[Item position entries]
>>>
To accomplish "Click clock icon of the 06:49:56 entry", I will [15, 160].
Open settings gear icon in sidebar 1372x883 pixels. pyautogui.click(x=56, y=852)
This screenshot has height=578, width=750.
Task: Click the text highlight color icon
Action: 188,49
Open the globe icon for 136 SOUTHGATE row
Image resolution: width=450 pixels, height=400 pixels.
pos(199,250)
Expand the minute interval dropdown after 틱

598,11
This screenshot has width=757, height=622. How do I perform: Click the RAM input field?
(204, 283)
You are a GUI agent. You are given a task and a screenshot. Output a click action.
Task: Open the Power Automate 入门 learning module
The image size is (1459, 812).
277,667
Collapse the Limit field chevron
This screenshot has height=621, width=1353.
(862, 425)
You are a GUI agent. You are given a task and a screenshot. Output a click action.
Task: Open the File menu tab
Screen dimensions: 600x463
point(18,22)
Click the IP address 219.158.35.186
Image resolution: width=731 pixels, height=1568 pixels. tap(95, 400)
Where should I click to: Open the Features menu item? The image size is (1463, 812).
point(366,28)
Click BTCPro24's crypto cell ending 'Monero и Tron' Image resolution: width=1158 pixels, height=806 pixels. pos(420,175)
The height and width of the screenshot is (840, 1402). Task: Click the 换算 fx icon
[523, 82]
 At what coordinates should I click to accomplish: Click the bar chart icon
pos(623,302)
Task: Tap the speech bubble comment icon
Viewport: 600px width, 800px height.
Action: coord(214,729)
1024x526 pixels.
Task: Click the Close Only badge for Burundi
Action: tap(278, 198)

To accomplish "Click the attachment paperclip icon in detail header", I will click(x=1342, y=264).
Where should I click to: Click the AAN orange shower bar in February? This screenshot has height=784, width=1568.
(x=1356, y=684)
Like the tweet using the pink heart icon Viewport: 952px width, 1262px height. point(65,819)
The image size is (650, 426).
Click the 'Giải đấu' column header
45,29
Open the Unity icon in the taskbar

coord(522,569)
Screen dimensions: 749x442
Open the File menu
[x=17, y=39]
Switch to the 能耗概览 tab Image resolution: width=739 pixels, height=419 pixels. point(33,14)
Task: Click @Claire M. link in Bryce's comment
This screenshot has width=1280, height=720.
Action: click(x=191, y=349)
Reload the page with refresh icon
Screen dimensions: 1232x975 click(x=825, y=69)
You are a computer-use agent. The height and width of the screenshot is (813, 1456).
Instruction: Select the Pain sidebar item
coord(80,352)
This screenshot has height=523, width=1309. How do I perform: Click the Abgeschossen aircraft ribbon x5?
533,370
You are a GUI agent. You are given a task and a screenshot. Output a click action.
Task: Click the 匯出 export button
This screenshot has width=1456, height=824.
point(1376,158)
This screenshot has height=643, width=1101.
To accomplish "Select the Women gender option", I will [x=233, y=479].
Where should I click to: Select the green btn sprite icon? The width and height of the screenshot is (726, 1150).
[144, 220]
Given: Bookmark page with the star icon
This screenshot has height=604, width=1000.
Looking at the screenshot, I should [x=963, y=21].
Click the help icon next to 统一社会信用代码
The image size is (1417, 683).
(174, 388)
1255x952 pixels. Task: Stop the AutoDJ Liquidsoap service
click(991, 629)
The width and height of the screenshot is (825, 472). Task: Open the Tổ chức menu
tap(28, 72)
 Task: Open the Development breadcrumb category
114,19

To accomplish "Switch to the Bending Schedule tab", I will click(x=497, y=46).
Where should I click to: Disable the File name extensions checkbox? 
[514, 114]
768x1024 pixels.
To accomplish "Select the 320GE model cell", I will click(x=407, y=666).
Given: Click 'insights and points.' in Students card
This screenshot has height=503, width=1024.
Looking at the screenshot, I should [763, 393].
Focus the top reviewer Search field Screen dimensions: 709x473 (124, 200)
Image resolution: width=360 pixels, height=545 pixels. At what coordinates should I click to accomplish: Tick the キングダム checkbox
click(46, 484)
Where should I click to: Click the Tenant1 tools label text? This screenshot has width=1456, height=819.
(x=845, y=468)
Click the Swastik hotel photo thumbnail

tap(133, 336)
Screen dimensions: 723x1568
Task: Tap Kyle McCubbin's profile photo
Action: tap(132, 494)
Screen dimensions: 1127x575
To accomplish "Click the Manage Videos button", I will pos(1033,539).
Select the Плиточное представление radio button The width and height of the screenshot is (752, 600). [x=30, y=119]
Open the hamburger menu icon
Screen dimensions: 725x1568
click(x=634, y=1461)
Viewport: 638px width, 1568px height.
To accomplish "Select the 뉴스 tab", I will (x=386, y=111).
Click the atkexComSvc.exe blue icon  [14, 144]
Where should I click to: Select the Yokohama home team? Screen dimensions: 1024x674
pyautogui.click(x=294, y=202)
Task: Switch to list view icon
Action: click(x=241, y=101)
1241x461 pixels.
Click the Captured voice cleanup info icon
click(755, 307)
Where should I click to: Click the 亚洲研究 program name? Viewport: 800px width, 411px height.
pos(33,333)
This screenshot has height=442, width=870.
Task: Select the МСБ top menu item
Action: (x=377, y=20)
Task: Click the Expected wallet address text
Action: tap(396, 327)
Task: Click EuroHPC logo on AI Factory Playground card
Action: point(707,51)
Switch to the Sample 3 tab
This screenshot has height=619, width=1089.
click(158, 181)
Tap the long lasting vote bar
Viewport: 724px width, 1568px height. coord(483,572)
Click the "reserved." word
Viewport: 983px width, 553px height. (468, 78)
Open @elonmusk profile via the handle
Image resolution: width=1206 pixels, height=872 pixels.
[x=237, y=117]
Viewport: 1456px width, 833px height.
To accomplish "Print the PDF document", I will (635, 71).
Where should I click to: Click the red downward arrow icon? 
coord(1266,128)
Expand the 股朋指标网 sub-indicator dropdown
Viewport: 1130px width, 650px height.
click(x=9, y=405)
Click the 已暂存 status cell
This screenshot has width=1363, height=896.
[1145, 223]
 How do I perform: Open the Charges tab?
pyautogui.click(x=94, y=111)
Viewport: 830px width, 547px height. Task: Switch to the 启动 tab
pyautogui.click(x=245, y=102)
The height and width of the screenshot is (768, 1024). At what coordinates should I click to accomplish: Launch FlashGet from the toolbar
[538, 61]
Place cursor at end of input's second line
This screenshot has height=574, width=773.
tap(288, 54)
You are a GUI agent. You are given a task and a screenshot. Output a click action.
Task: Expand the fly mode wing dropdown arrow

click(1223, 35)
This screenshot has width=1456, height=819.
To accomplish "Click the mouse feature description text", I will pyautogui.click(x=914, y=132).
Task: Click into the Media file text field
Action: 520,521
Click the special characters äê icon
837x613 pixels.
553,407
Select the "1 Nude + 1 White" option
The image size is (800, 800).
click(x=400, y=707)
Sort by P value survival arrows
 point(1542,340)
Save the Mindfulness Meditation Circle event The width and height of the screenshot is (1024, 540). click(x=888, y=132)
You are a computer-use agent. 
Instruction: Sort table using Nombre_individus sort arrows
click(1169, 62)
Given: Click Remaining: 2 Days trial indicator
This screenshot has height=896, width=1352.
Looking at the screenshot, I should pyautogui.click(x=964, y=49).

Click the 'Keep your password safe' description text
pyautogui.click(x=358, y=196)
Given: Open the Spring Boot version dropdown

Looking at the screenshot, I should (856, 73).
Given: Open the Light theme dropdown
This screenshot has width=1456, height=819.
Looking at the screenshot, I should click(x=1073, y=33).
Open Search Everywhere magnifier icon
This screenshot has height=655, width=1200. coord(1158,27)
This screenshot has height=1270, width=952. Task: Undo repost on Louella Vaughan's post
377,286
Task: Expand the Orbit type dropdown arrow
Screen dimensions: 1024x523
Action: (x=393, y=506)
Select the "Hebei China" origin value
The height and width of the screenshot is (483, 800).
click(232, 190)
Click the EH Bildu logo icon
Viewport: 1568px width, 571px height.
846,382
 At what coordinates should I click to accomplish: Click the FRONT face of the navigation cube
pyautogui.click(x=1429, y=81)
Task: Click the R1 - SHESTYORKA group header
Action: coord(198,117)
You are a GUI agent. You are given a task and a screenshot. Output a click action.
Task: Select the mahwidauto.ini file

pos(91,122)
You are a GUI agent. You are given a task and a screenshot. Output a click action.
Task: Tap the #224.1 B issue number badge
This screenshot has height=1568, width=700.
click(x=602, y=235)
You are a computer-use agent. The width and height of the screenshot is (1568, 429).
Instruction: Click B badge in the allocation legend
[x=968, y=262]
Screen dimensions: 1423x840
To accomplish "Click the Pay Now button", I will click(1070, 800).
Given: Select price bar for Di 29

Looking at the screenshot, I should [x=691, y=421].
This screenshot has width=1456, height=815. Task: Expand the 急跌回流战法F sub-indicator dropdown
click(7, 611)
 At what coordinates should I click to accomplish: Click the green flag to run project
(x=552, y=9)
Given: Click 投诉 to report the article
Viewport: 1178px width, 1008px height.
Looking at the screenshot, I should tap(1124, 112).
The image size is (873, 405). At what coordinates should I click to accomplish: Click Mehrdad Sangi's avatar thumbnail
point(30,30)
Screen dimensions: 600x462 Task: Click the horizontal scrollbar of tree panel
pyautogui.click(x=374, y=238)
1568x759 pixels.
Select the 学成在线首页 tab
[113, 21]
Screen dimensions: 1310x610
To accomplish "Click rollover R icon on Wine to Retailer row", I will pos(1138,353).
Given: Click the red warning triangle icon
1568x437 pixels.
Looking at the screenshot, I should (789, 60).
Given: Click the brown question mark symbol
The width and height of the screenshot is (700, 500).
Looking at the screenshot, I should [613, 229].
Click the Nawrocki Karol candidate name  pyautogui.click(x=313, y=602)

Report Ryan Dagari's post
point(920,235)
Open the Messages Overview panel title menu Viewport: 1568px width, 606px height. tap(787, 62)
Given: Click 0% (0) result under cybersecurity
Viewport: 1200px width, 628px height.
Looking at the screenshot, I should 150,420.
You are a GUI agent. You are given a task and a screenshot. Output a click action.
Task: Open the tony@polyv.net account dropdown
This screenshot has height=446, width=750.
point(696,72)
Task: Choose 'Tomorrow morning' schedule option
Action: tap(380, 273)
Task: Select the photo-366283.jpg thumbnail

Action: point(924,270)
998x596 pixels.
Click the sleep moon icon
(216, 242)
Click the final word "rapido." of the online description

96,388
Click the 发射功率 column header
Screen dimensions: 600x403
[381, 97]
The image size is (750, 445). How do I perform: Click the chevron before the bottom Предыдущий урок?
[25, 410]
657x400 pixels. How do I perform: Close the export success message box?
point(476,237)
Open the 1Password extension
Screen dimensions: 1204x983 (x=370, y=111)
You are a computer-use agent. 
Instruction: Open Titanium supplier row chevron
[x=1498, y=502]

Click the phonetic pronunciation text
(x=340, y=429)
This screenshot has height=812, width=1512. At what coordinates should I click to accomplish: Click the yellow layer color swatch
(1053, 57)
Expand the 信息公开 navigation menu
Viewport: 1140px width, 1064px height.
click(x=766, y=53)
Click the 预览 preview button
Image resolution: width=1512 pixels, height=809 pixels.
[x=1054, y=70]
<<<
#### Exercise
Reproduce the entries above verbatim, beginning with the line that contains "Open settings gear" and continuing through the line that contains "Action: click(x=191, y=349)".

#### Solution to this task
Open settings gear icon in sidebar 1372x883 pixels. pyautogui.click(x=56, y=852)
This screenshot has height=578, width=750.
Task: Click the text highlight color icon
Action: 188,49
Open the globe icon for 136 SOUTHGATE row
Image resolution: width=450 pixels, height=400 pixels.
pos(199,250)
Expand the minute interval dropdown after 틱

598,11
This screenshot has width=757, height=622. How do I perform: Click the RAM input field?
(204, 283)
You are a GUI agent. You are given a task and a screenshot. Output a click action.
Task: Open the Power Automate 入门 learning module
The image size is (1459, 812).
277,667
Collapse the Limit field chevron
This screenshot has height=621, width=1353.
(862, 425)
You are a GUI agent. You are given a task and a screenshot. Output a click action.
Task: Open the File menu tab
Screen dimensions: 600x463
point(18,22)
Click the IP address 219.158.35.186
Image resolution: width=731 pixels, height=1568 pixels. tap(95, 400)
Where should I click to: Open the Features menu item? The image size is (1463, 812).
point(366,28)
Click BTCPro24's crypto cell ending 'Monero и Tron' Image resolution: width=1158 pixels, height=806 pixels. pos(420,175)
The height and width of the screenshot is (840, 1402). Task: Click the 换算 fx icon
[523, 82]
 At what coordinates should I click to accomplish: Click the bar chart icon
pos(623,302)
Task: Tap the speech bubble comment icon
Viewport: 600px width, 800px height.
Action: coord(214,729)
1024x526 pixels.
Task: Click the Close Only badge for Burundi
Action: tap(278, 198)

To accomplish "Click the attachment paperclip icon in detail header", I will click(x=1342, y=264).
Where should I click to: Click the AAN orange shower bar in February? This screenshot has height=784, width=1568.
(x=1356, y=684)
Like the tweet using the pink heart icon Viewport: 952px width, 1262px height. point(65,819)
The image size is (650, 426).
Click the 'Giải đấu' column header
45,29
Open the Unity icon in the taskbar

coord(522,569)
Screen dimensions: 749x442
Open the File menu
[x=17, y=39]
Switch to the 能耗概览 tab Image resolution: width=739 pixels, height=419 pixels. point(33,14)
Task: Click @Claire M. link in Bryce's comment
This screenshot has width=1280, height=720.
Action: click(x=191, y=349)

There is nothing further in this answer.